RFR (S) 8049304: race between VM_Exit and _sync_FutileWakeups->inc()

Tue Sep 1 06:13:50 UTC 2015

Hi Dan,

Hope you had that coffee :)

On 1/09/2015 8:51 AM, Daniel D. Daugherty wrote:
> Greetings,
>
> I've updated the "fix" for this bug based on code review comments
> received in round 0.
>
> JDK-8049304 race between VM_Exit and _sync_FutileWakeups->inc()
> https://bugs.openjdk.java.net/browse/JDK-8049304
>
> Webrev URL: http://cr.openjdk.java.net/~dcubed/8049304-webrev/1-jdk9-hs-rt/
>
> The easiest way to re-review is to download the two patch files
> and view them in your favorite file merge tool:
>
> http://cr.openjdk.java.net/~dcubed/8049304-webrev/0-jdk9-hs-rt/hotspot.patch
>
> http://cr.openjdk.java.net/~dcubed/8049304-webrev/1-jdk9-hs-rt/hotspot.patch
>
>
> Testing: Aurora Adhoc RT-SVC nightly batch (in process)
>           Aurora Adhoc vm.tmtools batch (in process)
>           Kim's repro sequence for JDK-8049304
>           Kim's repro sequence for JDK-8129978
>           JPRT -testset hotspot
>
> Changes between round 0 and round 1:
>
> - add an 'is_safe' parameter to the OM_PERFDATA_OP macro;

The sense of safepoint-safe is a bit confusing to me.

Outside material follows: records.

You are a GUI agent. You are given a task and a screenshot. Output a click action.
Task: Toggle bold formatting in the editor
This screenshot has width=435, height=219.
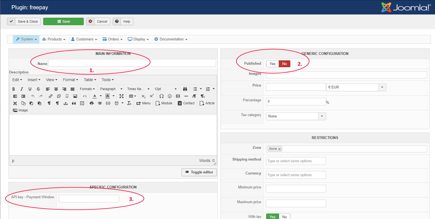click(x=14, y=89)
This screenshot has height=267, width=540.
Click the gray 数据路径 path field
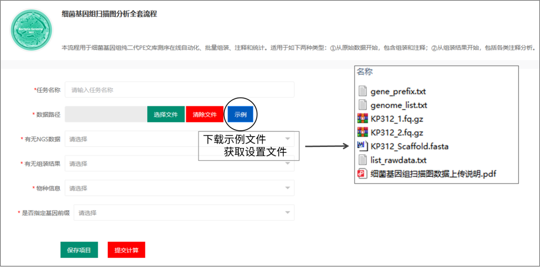[x=106, y=114]
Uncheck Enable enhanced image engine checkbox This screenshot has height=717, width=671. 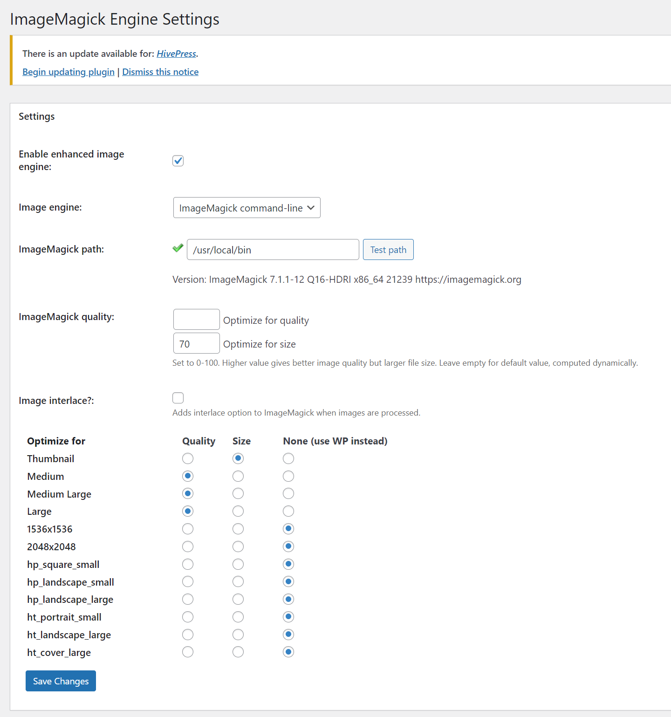pos(178,161)
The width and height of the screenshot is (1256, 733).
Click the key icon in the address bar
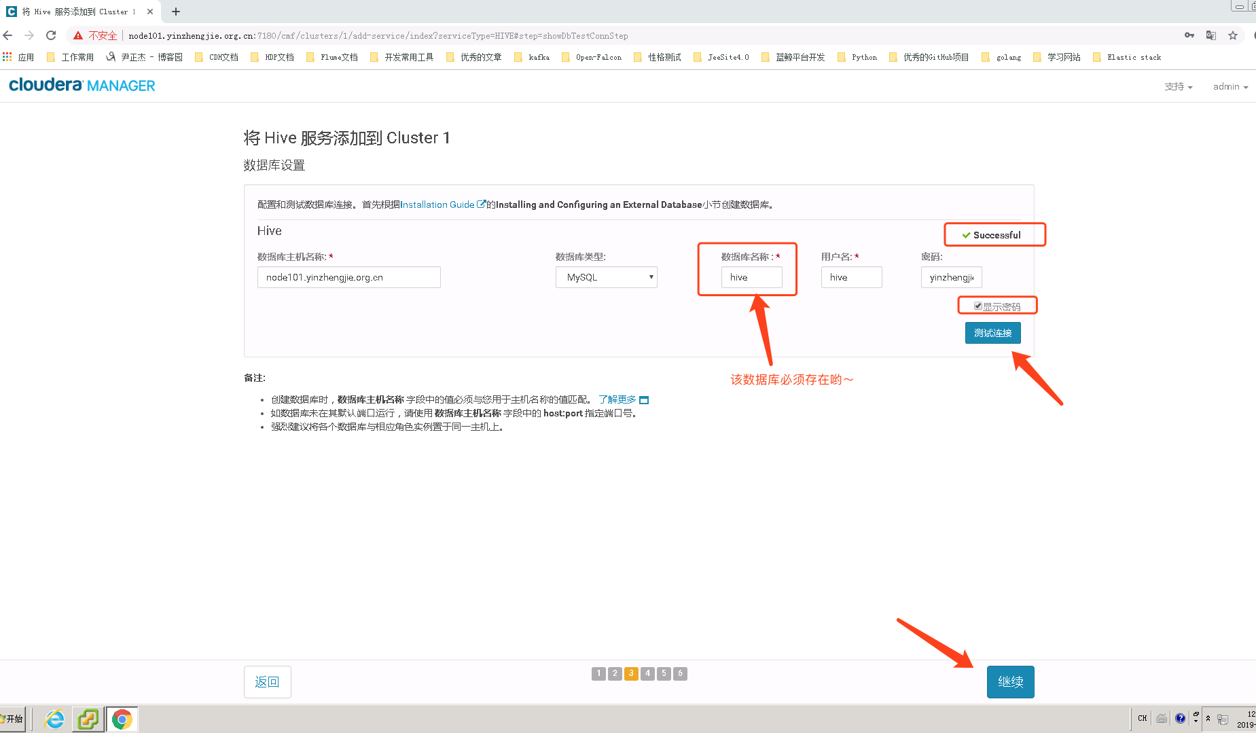tap(1189, 35)
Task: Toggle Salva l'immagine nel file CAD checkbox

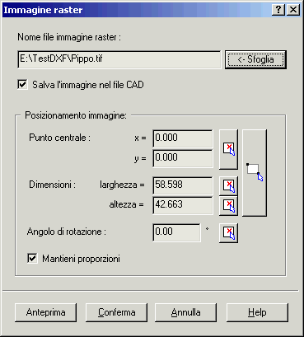Action: (22, 85)
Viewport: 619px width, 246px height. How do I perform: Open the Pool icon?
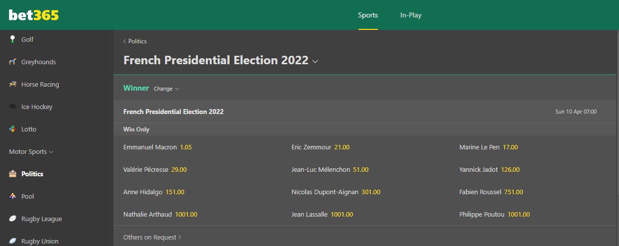(x=12, y=196)
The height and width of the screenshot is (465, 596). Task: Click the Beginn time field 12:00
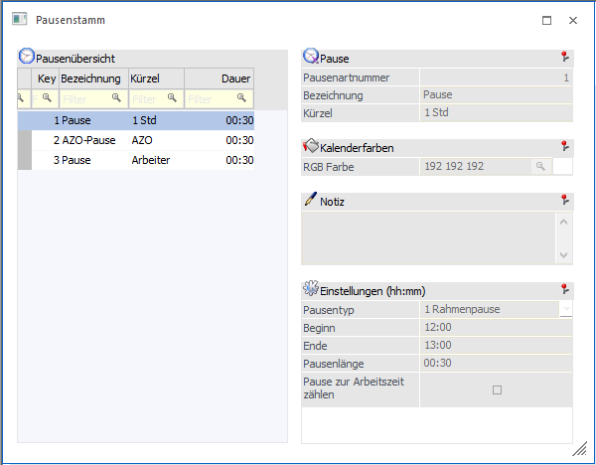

If the thread is 
in a safepoint-safe-state then it seems safepoint-safe==false ??

>    safepoint-safe callers can access _has_PerfData flag directly;
>    non-safepoint-safe callers use a load-acquire to fetch the
>    current _has_PerfData flag value

load-acquire makes no difference to the "currentness" of _has_PerfData 
and has no affect on the size of the "race window". So I don't see any 
point to this is-safe distinction.

> - change PerfDataManager::destroy() to simply set _has_PerfData
>    to zero (field is volatile) and then use a fence() to prevent
>    any reordering of operations in any direction; it's only done
>    once during VM shutdown so...

See previous email :)

> - change perfMemory_exit() to only call PerfDataManager::destroy()
>    when called at a safepoint and when the StatSample is not
>    running; this means when the VM is aborting, we no longer have
>    a race between the original crash report and this code path.

Sounds reasonable.

I have few specific comments/nits:

src/share/vm/runtime/perfData.cpp

  43 volatile jint   PerfDataManager::_has_PerfData = false;

Nit: jint should be initialized with 0 not false.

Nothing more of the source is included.